Klumpe’s camera carried Fred Hutchinson’s emotional farewell to the fans, after lung cancer forced Hutchinson’s resignation in 1964 and then took his life at age 45.
Klumpe graduated from the University of Cincinnati in 1942 with a bachelor’s of science degree in education. He began his career as a copyboy at The Kentucky Post in the summer of 1942, then taught at Holmes High School in Covington in 1942-1943, went back to work full-time at The Kentucky Post and eventually moved to The Cincinnati Post.
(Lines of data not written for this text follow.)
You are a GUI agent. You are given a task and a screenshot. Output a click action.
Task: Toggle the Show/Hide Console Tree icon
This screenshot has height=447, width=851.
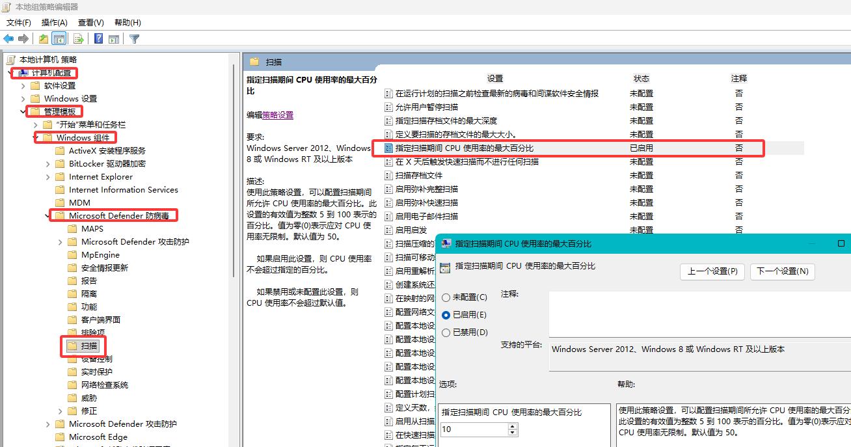pyautogui.click(x=59, y=38)
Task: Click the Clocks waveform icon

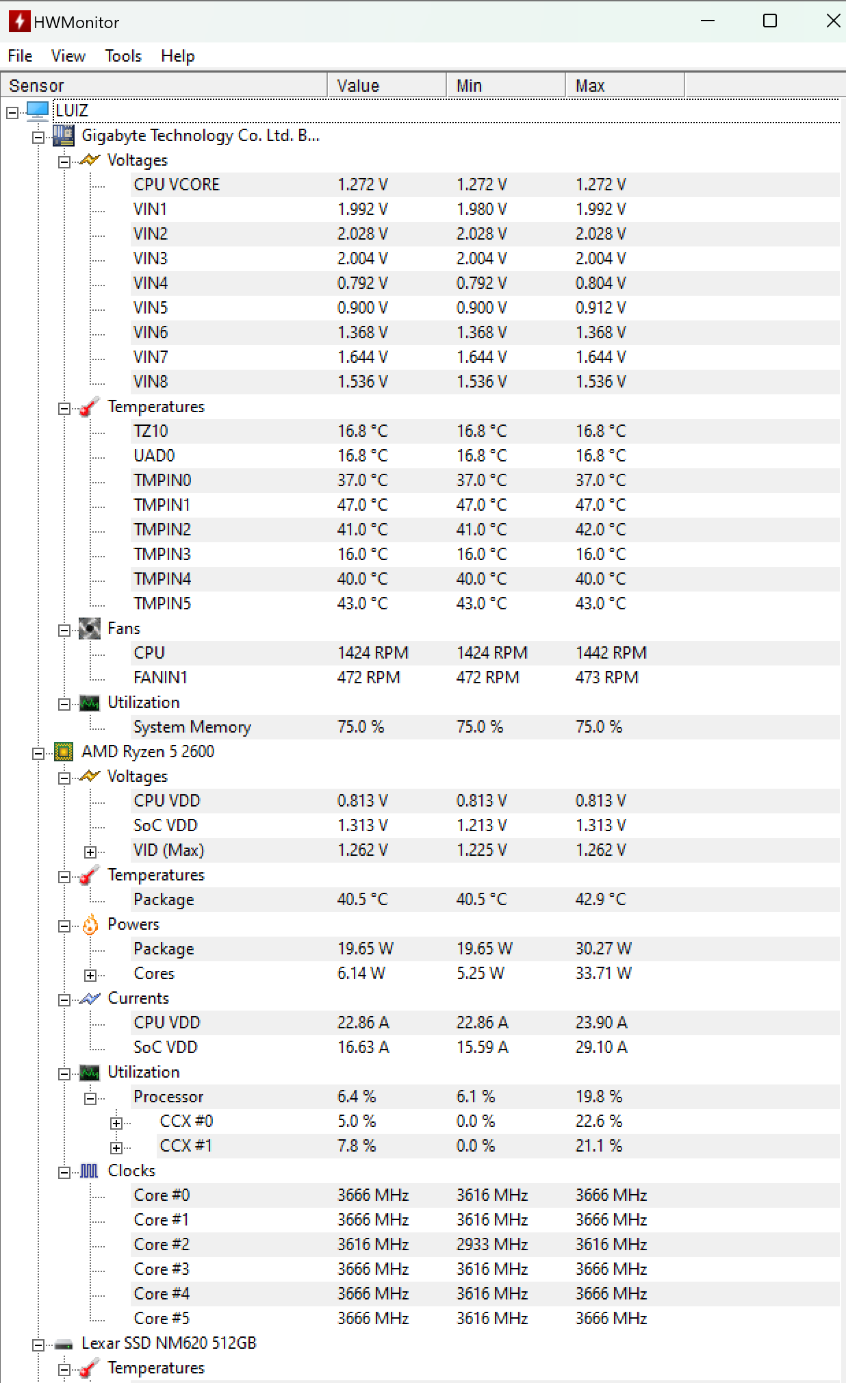Action: [x=90, y=1171]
He was clicking his speed-graphic camera during the heyday of print journalism, when television cameras and their live vans and satellite trucks were virtually nonexistent at the ballparks. “The last professional picture that I took was on Sept. 11, 1985, and if you’re a baseball fan, you know what that is,” Klumpe says, chuckling. “I had retired the month before and United Press International asked me to come back to Riverfront (to get Pete Rose breaking the all-time hit record of Ty Cobb). I was in the centerfield camera position, and it was one of the first pictures to move on the network.”
The photo pioneer says his last professional camera was a Nikon, which he called “the workhorse of all photographers.” But as technology has evolved, he says he “has the yen to go into digital photography. I’m just so busy now, being retired!”
| Pete Rose experiments with a new look. |
Published by Arcadia’s “Images of Baseball” series ($19.99), The Cincinnati Reds – 1950-1985 went on sale Aug. 23 at Barnes & Noble, Borders, Joseph-Beth Booksellers and the UC Bookstore. A book-signing will be held at 2 p.m. Saturday, Sept. 4, at the Barnes & Noble Bookstore in West Chester.
Grace, meanwhile, isn’t finished with taking a swing at the history of the Reds. He’s planning to release a history from 1900-1950 in the spring, just in time for Opening Day.